Lo mormorò a denti stretti, sembrava un lupo pronto a scagliarsi contro al primo bersaglio vivente, mentre provava invano ad afferrare uno scatolone da un ripiano alto, nel deposito, perché l'ennesimo cliente rompiscatole non era soddisfatto degli articoli esposti in vetrina. Stan, il terzo commesso nonché tuttofare, aveva avuto la brillante idea di ammalarsi proprio quel giorno, rendendo la vita dei suoi due colleghi un vero inferno.
Nell'esatto istante in cui urlò dalla frustrazione - chi aveva ficcato quella roba così in alto? - perché gli sembrava impossibile riuscire nell'impresa, Liam stava combattendo un'ardua lotta con gli occhi fissi su dei lacci che non era in grado di sistemare su quel dannato paia di Vans. Anche lui non sembrava passarsela bene e la Foot Locker quella mattina era più affollata che mai.
«Non è possibile» grugnì quest'ultimo, strattonando malamente la caviglia del ragazzino che stava provando proprio quelle scarpe. Il giovane cliente, che non poteva avere più di dieci anni, si lamentò provando a rifilargli addirittura un calcio.
«Louis!» chiamò di nuovo a gran voce, «Lou per favore potresti venire a dargli un'occhiata tu, visto che ci sai fare?»

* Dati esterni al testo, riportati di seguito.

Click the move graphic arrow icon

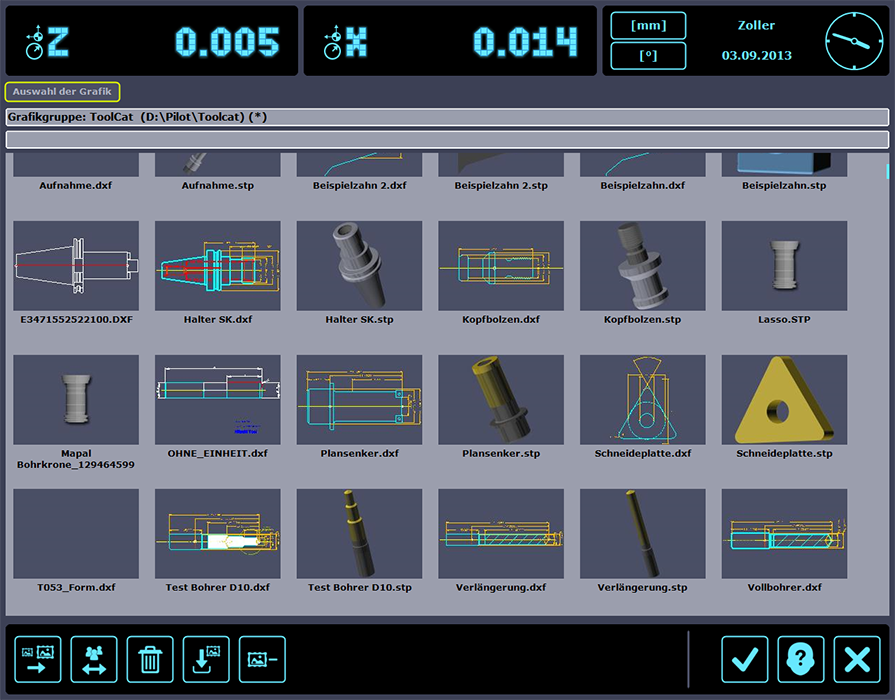click(38, 659)
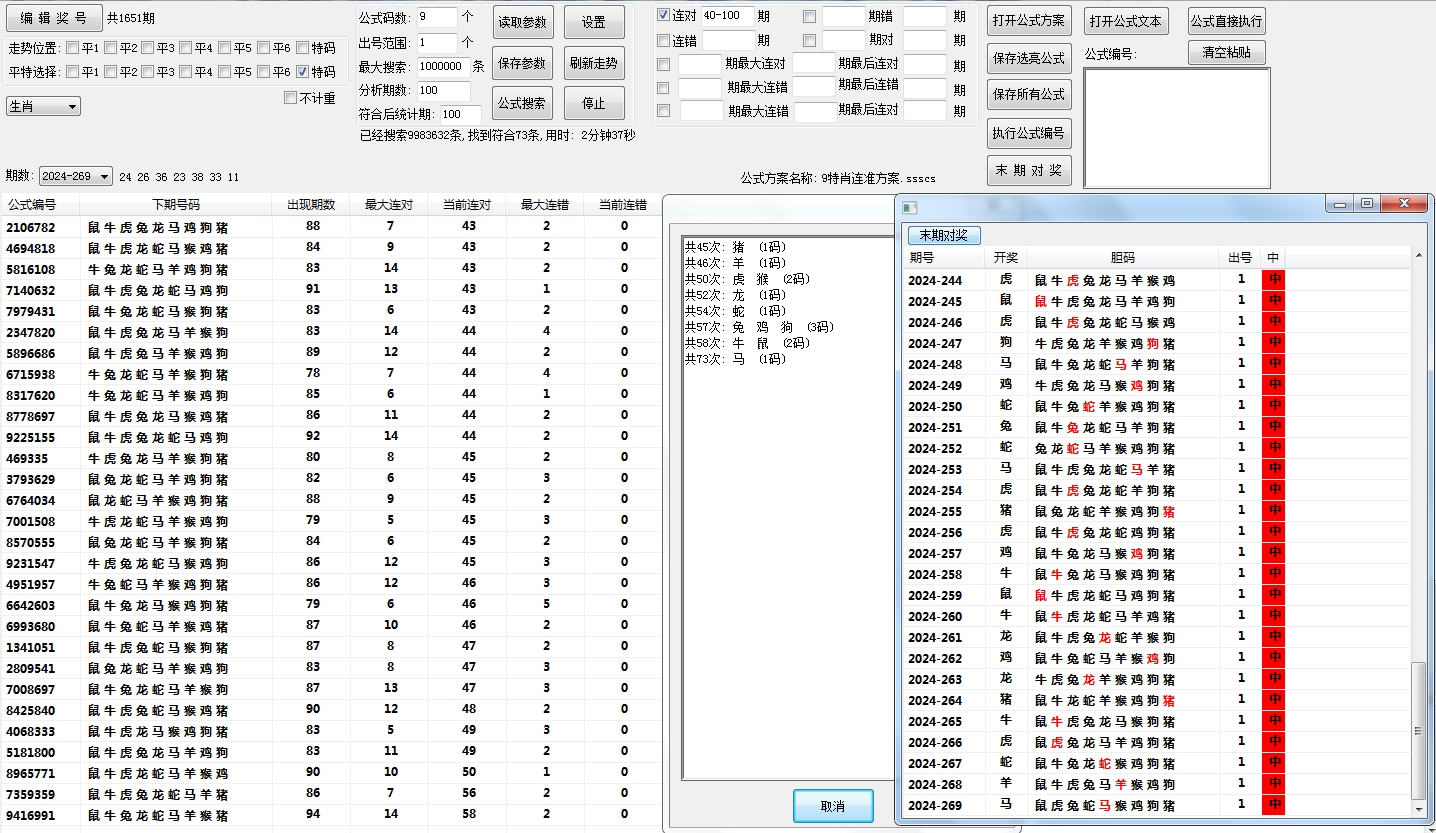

Effettivamente Liam doveva badare solo alle attrezzature sportive, soddisfare i clienti appassionati di fitness, e se si era ritrovato a sbrogliare dei lacci era tutta colpa della clientela che sembrava incontentabile, impossibile da gestire e dell'assenza di Stan a gravare sulle loro spalle. Louis proprio in quel momento riuscì a tirare giù quella maledetta scatola che, come aveva predetto, caracollò in terra e per poco non gli schiacciò i piedi.
Esultò con un'imprecazione davvero poco professionale per poi correre subito in soccorso all'amico, chiedendogli di badare al surfista incallito che voleva provare delle t-shirt.
Quando giunse al cospetto del ragazzino sentì che avrebbe dovuto fare appello a tutta la calma del mondo se ci teneva a non essere licenziato.
Dopo una lunghissima serie di domande (Sei uno skater? Quando hai imparato? Le Vans sono adatte se volessi andare in skate? Dove posso trovare uno skateboard fico? Posso vedere il tuo?) Louis respirò lentamente, ad occhi chiusi, e con un movimento letargico alzò gli occhi sul suo curioso cliente.
«Perché esistono certe persone?» gli domandò con un sorriso che rasentava la psicopatia, rivolgendogli un'occhiata dal basso all'alto da dove se ne stava piegato sulle ginocchia. Quello non sembrò neppure ascoltarlo ma balzò in piedi non appena Louis riuscì a sistemare nel modo giusto i lacci, ad annodarglieli e a nasconderli strategicamente nei lati della caviglia così da evitare un antiestetico fiocco improponibile.
«Wow! Insegni ad allacciarle così anche a me?» chiese il moccioso con uno sguardo carico di adorazione. Louis si limitò a lasciargli due buffetti sul capo e «Ci vuole tanto esercizio e pazienza ma sono sicuro che un giorno ce la farai da solo». Con queste parole e un ghigno sul volto, sparì a prendere una boccata d'aria prima di commettere un omicidio.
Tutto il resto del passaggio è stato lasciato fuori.